Maria Acosta ran to her neighbor's house in St. Paul about 4:30 a.m. Thursday as flames engulfed a staircase that was the only exit for the second floor of a duplex.

"All of a sudden, it went, 'Whoosh!,'" Acosta said, recalling how fast the fire spread at the back of the building.

The first-floor tenant, Laura Haslach, escaped after being awakened by pounding on her back door. But she was horrified -- her daughter, Allison Haslach, and her daughter's fiancé and two young children were trapped upstairs.

"All I could think was, 'Please, don't let them die in a fire!'" Haslach said.

She reached for a hose, but it wasn't working. She threw a flowerpot at the couple's bedroom window, which was at the front of the house. Acosta grabbed flat, palm-sized rocks from her garden and pelted the window until the couple woke up about five minutes later.

Allison's fiancé smashed the window open. By then, other neighbors had gathered.

One neighbor called for a sheet to catch the tenants.

"No, no, no!" Acosta said. "Get a mattress!"

Acosta's husband, Walter, ran back to their home and dragged out a twin mattress with the help of their 19-year-old son.

They placed it under the window, and the children, 7-year-old Alexana and 4-year-old Thomas, were lowered into the arms of waiting neighbors.
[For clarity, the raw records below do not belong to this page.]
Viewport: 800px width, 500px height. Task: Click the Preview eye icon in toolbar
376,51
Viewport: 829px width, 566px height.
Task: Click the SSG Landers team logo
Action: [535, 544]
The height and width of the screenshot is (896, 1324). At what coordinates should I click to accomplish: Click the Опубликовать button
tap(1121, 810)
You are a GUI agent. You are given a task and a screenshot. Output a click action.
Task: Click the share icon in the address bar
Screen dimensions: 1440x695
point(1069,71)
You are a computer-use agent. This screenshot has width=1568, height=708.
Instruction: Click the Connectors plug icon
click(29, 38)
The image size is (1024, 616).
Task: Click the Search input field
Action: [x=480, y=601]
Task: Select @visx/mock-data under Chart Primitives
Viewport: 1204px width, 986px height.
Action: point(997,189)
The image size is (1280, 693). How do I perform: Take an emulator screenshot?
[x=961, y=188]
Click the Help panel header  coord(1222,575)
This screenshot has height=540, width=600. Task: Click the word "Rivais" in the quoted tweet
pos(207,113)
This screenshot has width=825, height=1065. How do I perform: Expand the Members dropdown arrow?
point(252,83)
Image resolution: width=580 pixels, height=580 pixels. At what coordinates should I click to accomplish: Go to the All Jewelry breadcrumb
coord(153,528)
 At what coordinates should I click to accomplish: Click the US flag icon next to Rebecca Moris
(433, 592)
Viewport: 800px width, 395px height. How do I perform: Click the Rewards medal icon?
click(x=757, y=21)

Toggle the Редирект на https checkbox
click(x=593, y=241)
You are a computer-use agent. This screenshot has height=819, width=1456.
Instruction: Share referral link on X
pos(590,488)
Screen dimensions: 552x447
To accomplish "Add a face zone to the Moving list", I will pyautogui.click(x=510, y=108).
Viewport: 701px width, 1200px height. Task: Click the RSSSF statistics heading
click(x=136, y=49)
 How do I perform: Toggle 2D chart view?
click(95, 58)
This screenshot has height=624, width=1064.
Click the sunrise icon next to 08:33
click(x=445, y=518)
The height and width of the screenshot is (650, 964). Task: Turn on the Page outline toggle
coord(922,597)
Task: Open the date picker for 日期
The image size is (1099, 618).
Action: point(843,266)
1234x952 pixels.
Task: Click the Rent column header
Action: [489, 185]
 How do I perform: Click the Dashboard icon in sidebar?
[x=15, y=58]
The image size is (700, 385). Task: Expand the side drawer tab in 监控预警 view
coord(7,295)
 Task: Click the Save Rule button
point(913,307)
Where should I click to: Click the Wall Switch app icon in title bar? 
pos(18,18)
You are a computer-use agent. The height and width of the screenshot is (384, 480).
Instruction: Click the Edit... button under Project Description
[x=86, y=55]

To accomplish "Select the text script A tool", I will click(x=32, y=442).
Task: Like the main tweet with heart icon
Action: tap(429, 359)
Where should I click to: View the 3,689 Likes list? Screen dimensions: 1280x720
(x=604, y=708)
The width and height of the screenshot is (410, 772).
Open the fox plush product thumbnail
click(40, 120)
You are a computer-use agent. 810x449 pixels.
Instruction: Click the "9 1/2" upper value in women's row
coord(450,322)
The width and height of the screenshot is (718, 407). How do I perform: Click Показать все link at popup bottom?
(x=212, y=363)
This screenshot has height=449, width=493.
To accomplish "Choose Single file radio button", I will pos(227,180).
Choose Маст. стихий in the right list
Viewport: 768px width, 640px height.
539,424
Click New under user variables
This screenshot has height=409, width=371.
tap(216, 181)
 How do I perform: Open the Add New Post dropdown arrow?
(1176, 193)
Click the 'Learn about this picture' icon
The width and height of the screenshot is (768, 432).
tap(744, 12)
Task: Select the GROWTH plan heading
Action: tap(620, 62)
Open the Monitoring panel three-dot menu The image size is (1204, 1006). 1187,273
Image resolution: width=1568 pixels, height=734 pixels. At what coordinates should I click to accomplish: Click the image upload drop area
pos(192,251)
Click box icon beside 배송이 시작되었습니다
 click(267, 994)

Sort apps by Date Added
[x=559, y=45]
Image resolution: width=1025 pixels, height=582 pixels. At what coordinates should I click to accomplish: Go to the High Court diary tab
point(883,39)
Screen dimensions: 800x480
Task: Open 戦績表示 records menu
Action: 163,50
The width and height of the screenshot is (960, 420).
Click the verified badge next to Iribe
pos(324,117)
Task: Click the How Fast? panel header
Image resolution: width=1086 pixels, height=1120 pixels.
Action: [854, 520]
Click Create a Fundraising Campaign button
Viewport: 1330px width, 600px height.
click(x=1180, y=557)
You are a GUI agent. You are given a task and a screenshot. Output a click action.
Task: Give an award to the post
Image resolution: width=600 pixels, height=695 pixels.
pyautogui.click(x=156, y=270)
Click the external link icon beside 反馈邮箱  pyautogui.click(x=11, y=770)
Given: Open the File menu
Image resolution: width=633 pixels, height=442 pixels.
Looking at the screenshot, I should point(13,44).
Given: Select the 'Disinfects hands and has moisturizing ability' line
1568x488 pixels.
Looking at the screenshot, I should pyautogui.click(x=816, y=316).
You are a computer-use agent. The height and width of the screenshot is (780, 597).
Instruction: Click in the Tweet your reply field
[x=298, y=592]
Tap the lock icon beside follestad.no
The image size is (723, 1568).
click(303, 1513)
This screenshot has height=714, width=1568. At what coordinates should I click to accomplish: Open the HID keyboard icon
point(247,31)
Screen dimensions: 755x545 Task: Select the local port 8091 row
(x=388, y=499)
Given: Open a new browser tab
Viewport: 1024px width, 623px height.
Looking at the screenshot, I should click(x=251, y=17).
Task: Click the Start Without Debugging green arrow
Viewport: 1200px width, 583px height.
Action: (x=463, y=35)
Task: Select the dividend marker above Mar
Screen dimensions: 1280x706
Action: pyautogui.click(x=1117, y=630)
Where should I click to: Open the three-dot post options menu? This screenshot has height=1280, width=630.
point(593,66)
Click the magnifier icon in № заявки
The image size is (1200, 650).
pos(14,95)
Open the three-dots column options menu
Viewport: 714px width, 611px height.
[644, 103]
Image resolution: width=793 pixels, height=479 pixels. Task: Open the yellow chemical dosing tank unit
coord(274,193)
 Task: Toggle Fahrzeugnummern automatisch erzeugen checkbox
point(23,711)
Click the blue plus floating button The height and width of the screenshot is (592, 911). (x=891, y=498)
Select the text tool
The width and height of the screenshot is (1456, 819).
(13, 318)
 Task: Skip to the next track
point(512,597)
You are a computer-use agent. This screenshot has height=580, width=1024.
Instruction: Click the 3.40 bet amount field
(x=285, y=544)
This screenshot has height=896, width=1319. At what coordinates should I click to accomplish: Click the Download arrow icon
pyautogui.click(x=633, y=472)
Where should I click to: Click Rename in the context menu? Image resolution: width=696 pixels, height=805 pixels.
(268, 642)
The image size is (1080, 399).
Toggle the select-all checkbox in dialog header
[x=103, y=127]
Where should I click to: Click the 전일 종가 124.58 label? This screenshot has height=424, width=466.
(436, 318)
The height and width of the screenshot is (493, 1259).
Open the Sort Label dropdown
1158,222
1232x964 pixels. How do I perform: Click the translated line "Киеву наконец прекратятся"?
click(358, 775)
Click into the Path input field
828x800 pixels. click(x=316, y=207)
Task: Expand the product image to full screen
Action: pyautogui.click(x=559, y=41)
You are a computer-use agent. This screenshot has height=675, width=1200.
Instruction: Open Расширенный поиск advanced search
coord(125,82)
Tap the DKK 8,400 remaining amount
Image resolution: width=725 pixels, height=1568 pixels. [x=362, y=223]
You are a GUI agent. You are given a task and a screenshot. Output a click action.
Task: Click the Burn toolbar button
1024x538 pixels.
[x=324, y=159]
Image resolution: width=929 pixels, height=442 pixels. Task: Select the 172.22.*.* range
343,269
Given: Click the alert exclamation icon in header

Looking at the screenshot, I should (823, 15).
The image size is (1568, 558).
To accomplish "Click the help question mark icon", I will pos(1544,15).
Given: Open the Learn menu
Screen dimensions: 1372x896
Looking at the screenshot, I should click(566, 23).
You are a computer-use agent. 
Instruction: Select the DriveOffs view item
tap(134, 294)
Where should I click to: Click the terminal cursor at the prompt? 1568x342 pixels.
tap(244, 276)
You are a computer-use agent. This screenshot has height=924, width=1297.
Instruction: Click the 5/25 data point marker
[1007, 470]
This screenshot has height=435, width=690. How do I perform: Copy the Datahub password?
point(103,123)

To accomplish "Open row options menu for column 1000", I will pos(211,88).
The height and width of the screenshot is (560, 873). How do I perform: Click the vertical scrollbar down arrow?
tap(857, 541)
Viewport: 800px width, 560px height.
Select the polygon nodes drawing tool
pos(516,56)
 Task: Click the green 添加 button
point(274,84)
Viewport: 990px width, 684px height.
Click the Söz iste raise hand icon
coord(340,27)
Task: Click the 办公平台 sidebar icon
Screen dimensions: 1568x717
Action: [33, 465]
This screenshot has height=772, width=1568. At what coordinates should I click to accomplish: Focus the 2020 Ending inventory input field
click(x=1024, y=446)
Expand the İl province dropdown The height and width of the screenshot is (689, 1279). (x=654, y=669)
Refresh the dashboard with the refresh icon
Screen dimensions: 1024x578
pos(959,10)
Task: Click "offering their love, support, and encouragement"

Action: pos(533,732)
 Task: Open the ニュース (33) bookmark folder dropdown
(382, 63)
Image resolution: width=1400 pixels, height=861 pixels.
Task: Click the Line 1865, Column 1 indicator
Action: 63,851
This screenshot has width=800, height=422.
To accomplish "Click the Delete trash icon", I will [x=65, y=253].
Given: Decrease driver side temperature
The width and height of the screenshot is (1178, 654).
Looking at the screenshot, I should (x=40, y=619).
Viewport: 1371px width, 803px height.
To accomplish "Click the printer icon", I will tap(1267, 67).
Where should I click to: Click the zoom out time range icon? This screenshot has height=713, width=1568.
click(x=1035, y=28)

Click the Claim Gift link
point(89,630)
Firefighters arrived and rescued Allison, 27, and her fiancé. Allison hurt her ankle coming down the ladder, and a firefighter was slightly hurt in a fall from the roof, said St. Paul Fire Marshal Steve Zaccard.

Authorities said they believe the fire, in the 1000 block of Marion Street, was arson.

"When someone intentionally sets fire to an occupied residence like this, blocking their escape, they're trying to kill someone," Zaccard said.

He declined to say how authorities determined that the fire was arson "because we are still looking for suspects."

Haslach said she has no idea what could have led anyone to set the duplex on fire and recalled nothing unusual in recent days.

Both levels of the duplex are uninhabitable, the fire marshal said.

Zaccard said the upstairs tenants "lost virtually everything" in the blaze, which was put out in about 20 minutes and caused about $120,000 in damage.

Haslach said she has renter's insurance but that her daughter doesn't.

"Whoever did it knew there were kids living there," Acosta said, adding that there were bikes, toys and a swing set in the backyard. "You know they had to have seen it."

The Red Cross is helping residents with housing and replacing belongings.

"My neighbors are heroes," Haslach said.